Nancy McCarroll said...

Yes, my SAD light works for me.

There is an author you might like: Harriett Doerr. The writing workshop this weekend has us read "The Tiger in the Grass", one of her works. She was born in 1901. You will like her.

Glad you have friends; hunker on down and enjoy the winter as much as you can.

Jo said...

Go Julia! I know how it goes. I have instructed my friends to call me if they haven't heard from me in a couple of weeks, and force me to go out with them. It does help, doesn't it, but the thought of going out inevitably makes me horribly grumpy. Interestingly, as soon as I'm in company I am immensely sociable and can be the life of the party. I just need someone to drag me there..

Leslie said...

Your unintentional picture turned out rather nice. You have beautiful skin. I am feeling a little too fluffy lately (it was those gingerbread and meringue cookies, darn it) and I know that contributes to my icky feeling. But oddly enough, I feel like I've seen too many people lately and during a difficult week of getting back into the routine. I get to be alone for half of tomorrow and am looking forward to it.

Gumbo Lily said...

I like the photo you took of yourself! Happy accident.

I cook every single day, except for days when we go to town which aren't very often. I get a little sick of chopping, and since we are eating more salads and veggies, there's a lot of chopping. I really want to get a few entrees figured out that are low carb, mostly veggies and meat.

I DO like to cook most of the time. I have Julia Child's cookbook, The Art of French Cooking, and it's fun to both read from and cook from.

One foodie book that I dearly loved was called: Joie de Vivre by Robert Arbor. He beautifully talks about everyday French cooking. Another fun foodie book is The Man Who Ate Everything.

Getting along with winter: taking walks despite the cold, snowshoeing, making a set time for enjoying coffee or tea and a little nibble of something.

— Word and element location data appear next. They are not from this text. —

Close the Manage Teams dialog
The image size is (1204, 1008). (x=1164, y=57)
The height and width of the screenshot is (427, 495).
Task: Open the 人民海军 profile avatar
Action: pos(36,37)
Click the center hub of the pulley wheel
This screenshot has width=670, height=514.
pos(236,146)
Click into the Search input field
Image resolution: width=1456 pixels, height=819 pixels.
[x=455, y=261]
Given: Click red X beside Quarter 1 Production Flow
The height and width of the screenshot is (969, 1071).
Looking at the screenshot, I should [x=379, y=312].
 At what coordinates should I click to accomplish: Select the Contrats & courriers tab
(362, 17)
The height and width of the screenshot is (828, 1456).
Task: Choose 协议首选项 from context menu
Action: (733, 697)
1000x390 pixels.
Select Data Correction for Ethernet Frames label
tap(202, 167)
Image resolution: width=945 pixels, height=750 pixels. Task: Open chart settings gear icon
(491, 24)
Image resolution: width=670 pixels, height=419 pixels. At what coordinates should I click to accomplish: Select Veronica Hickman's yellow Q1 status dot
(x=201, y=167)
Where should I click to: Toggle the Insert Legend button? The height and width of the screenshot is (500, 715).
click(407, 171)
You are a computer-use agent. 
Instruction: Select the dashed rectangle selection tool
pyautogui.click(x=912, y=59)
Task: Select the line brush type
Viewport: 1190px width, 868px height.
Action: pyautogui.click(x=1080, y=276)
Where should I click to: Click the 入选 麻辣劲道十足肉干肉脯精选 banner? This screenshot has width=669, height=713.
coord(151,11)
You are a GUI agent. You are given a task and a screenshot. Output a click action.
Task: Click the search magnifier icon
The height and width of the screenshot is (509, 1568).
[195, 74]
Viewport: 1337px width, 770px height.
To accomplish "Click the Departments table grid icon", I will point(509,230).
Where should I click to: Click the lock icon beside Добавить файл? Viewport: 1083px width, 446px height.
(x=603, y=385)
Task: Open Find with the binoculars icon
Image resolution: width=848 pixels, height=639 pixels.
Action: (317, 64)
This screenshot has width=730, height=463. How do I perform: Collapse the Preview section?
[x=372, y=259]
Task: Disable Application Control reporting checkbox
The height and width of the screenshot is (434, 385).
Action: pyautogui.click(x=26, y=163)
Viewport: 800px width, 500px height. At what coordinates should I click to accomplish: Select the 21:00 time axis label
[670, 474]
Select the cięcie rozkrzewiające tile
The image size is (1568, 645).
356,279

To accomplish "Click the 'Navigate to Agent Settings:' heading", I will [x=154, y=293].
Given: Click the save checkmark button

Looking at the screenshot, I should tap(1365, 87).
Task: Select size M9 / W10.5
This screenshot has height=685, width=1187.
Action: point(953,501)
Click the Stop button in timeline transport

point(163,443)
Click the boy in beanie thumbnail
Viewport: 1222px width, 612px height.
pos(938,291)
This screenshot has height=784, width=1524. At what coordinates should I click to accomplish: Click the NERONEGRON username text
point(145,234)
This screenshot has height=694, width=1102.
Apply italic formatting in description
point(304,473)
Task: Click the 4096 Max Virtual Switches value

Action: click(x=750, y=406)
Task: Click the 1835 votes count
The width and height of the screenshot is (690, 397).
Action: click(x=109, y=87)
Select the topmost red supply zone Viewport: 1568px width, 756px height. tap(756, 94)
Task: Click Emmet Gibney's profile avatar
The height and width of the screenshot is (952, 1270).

Usually 3-ish in the afternoon. Handiwork is good. Vitamin D3 is a must for us.


GretchenJoanna said...

Gee, maybe it's the time of year that made me suddenly subscribe to *two* cooking magazines in one day!

Ali said...

I'm often in a cooking mood this time of year too - I think it's because all the foods of Christmas are traditional and expected and after that is out of the way, I tend to feel more experimental. Plus Santa has often left me a cookbook or gadget to play with, which is always good.

But honestly - I just look for signs of Spring and hope this bit of winter passes quickly.